## PASSAGE PROVIDED
= = =

Guida was a computer scientist who was CEO of web page development company Team5, when he decided that his time was better spent as a full-time musician.

Carmine's first instrument was the Bass Guitar. He was inspired by groups like Rush and entertained audiences with his slap bass stylings, which were made popular by groups like Primus. Carmine started performing in front of live audiences at his local Church, St. Rose of Lima in Massapequa New York.

===Performer===
Carmine T. Guida has had hundreds of performances inside and outside of the US. He performs in New York City with Middle East meets Brooklyn fusion band Djinn. Their debut album, "The Middle East Side", was favorably reviewed by The Chronicles. Guida has also performed with New York City-based progressive rock band Pain Hertz. Carmine also performs monthly on Long Island with traditional bellydance music band Baharat.

= = =

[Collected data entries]
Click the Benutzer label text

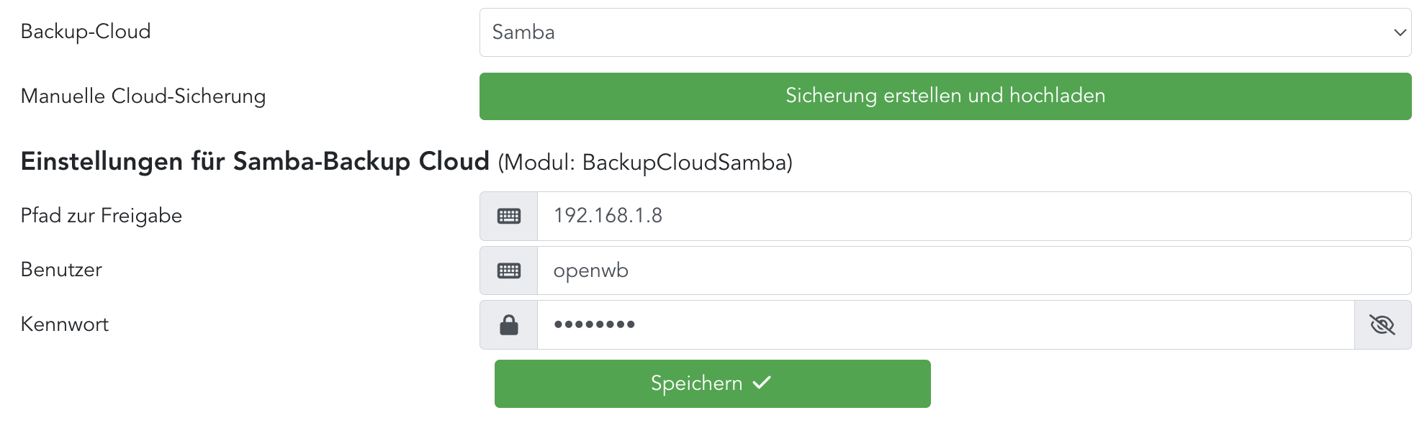point(61,270)
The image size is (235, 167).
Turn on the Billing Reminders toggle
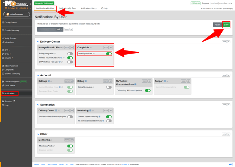[109, 87]
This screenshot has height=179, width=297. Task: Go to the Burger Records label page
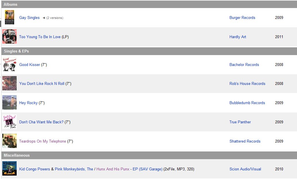(242, 17)
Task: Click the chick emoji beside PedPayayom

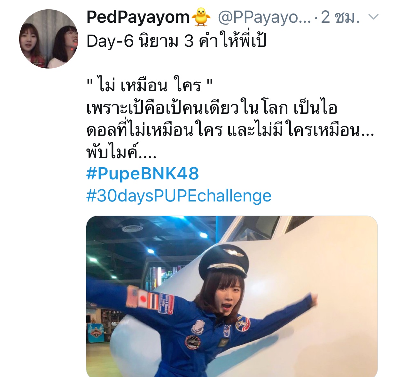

= = =

## PROMPT 1
In the passage about Carmine T. Guida, list every musical group or band named.
## PROMPT 2
Repeat word for word the part of the passage about Carmine T. Guida from "Guida was a" down to "Massapequa New York.".

## TASK RESPONSE 1
Rush, Primus, Djinn, Pain Hertz, Baharat

## TASK RESPONSE 2
Guida was a computer scientist who was CEO of web page development company Team5, when he decided that his time was better spent as a full-time musician.

Carmine's first instrument was the Bass Guitar. He was inspired by groups like Rush and entertained audiences with his slap bass stylings, which were made popular by groups like Primus. Carmine started performing in front of live audiences at his local Church, St. Rose of Lima in Massapequa New York.